I lectured about this Hillsboro experiment to the London Knowledge
Lab on my way to the Shuttleworth Foundation meeting with
Helen King et al, our benevolent dictator, Guido, another member
of our merry party (Scheme also represented).

This was a meeting about South Africa, making long term plans even
then (government officials were part of Mark's entourage).

>
> > Are lesson plans and small programs available, for example,
>
> Probably. There are well over 100,000 digital learning resources on the
> Net. You can find some of them on pages linked from
>
> http://wiki.sugarlabs.org/go/Open_Education_Resources
>
> We will need a substantial number of teachers to review them, compare
> them, and select those that do the best job making concepts clear in ways
> that will stay with students.

The South African model was shaping up to serve auto-didacts.

Kids who could self teach would stand the best chance.

The teachers were proving hopeless.  Adult teachers could not be
expected adapt to these technologies in sufficient time in sufficient
number.  Those were the facts on the ground.

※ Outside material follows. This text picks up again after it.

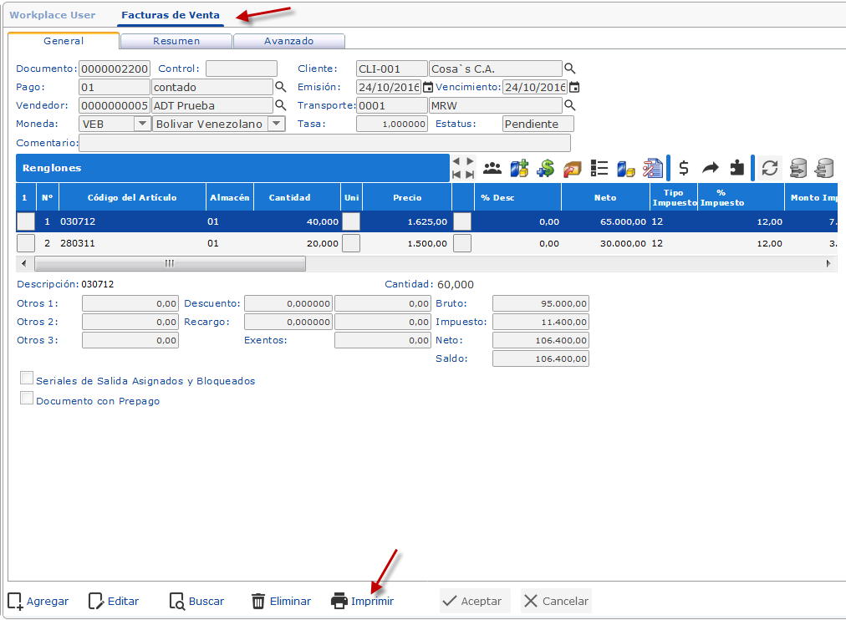846x620 pixels.
Task: Open the Avanzado tab
Action: pyautogui.click(x=288, y=41)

It's not like anyone wanted it to be this way.  One had to make the
best of a bad situation.

>
> > where students could write and
> > "drop in" a script that includes integers and the output would not only
> > calculate it, but see the relevance of it in a real world situation?
>
> There are many ways to do that. One of the weirder ones is my Turtle Art
> Turing Machine for addition. ^_^
>
> http://wiki.sugarlabs.org/go/Activities/TurtleArt/Tutorials/Turtle_Art_Turing_Machine
>
> More directly to your needs, Pippy is a Sugar activity that shows a number
> of Python examples that students can edit. For example,
>
> Fibonacci
> a, b = 0, 1
> while b< 1001:
>     print b,
>     a, b = b, a+b
>
> Changing the 0, 1 in the first line changes this from a generator of
> Fibonacci numbers to a generator of the related Lucas numbers. There is a
> Pascal's Triangle program. Plotted mod 2, it reveals a Sierpinski fractal.

"Generator" also has a technical meaning in Python, such that one
might actually write a Fibonacci generator (of the GeneratorType).

>
> Relevant Python resources include NumPy and PyGame.
>
> > Or, perhaps, the program controls a "wheelchair" robot and students would
> > write scripts to drive the robot at a certain speed considering the slope
> > of a ramp?
>
>  See the Etoys tutorial challenge for programming a "car", and the robot
> program in Uruguay with robots controlled by Sugar software.

Alan Kay was at that Shuttleworth meeting in Kensington.  I'm sure
there've been many follow-up meetings which I've not been privy to, plus
I've continued to meet with Oregon-based colleagues.

I also work with an outfit in Sonoma County, where Python is concerned.

>
> http://www.flickr.com/photos/christophd/4827926508/
> XO turned into a robot thanks to the Butiá project
>
> > As you can see, I am a novice, but I see great potential and am willing to
> > learn.
>
> Delighted to meet you.
>

Ed writes a lot of good posts on many a math-related list.  I recommend paying
attention to his thinking (I know I do).